+++ Data extracts +++

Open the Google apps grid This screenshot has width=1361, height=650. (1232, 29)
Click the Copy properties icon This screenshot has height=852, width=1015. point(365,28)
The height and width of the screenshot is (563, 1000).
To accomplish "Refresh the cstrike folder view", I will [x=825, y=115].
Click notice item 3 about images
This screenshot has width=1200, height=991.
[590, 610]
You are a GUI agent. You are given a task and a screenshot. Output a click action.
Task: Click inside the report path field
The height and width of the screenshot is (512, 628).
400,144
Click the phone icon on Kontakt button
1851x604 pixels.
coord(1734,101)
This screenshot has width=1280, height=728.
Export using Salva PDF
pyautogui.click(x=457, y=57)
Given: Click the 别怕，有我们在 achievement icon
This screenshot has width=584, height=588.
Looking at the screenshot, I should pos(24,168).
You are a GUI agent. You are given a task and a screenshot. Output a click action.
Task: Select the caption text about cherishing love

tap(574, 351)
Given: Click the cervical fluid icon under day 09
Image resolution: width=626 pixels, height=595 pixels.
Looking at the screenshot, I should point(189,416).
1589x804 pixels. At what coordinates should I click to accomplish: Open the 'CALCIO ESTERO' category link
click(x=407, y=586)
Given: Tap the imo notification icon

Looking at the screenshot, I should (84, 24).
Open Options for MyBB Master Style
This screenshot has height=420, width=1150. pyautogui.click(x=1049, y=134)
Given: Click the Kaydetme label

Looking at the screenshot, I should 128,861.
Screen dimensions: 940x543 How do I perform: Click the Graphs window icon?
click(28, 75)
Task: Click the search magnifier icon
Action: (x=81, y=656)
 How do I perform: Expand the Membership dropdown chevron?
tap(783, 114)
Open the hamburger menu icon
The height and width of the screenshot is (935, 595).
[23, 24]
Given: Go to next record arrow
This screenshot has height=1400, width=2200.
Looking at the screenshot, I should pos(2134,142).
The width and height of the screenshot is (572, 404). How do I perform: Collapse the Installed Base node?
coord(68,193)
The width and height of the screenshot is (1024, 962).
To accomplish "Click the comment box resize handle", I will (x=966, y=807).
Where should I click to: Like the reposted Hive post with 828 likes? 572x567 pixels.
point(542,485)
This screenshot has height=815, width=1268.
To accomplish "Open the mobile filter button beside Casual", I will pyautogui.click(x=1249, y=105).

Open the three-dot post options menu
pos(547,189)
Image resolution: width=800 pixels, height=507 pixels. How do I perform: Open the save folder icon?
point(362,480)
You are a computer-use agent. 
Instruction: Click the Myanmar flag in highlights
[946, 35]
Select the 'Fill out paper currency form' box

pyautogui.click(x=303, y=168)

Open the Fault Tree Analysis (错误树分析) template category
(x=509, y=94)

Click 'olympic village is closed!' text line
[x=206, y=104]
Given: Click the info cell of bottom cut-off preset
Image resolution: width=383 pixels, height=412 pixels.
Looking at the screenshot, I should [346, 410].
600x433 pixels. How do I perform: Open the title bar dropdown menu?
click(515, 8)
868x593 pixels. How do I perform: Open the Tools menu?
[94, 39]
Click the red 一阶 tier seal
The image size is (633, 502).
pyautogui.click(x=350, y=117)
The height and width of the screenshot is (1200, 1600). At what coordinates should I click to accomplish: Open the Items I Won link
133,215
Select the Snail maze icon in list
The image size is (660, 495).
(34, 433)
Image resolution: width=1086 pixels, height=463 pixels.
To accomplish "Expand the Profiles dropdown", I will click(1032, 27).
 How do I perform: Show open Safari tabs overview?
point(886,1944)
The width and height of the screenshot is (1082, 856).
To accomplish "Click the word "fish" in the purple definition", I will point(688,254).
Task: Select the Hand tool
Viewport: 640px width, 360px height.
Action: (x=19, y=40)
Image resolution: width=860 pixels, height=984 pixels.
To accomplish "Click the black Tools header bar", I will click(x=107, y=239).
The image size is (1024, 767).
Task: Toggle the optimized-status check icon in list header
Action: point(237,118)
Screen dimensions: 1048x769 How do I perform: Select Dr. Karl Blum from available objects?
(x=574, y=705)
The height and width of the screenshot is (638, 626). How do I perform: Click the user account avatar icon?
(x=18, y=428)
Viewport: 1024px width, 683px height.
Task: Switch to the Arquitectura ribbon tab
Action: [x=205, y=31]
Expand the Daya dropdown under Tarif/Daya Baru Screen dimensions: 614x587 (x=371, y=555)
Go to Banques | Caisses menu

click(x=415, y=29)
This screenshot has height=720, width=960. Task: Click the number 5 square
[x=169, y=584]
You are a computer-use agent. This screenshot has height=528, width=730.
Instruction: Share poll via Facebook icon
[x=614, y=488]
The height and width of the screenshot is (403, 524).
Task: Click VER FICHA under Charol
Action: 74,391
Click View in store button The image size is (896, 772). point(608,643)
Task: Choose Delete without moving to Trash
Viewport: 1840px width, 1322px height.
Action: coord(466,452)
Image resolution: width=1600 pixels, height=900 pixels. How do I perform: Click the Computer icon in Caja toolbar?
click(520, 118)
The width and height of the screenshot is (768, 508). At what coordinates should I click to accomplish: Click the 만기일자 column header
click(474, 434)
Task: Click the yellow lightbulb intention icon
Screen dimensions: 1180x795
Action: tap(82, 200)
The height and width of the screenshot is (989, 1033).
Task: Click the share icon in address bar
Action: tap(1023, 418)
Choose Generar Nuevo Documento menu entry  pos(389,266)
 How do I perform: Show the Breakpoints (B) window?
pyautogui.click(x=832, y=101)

+++

### Activity
Go through the data above and copy each line in which "button" appears.

### Result for this exercise
Click the phone icon on Kontakt button
To accomplish "Open the mobile filter button beside Casual", I will pyautogui.click(x=1249, y=105).
Click View in store button The image size is (896, 772). point(608,643)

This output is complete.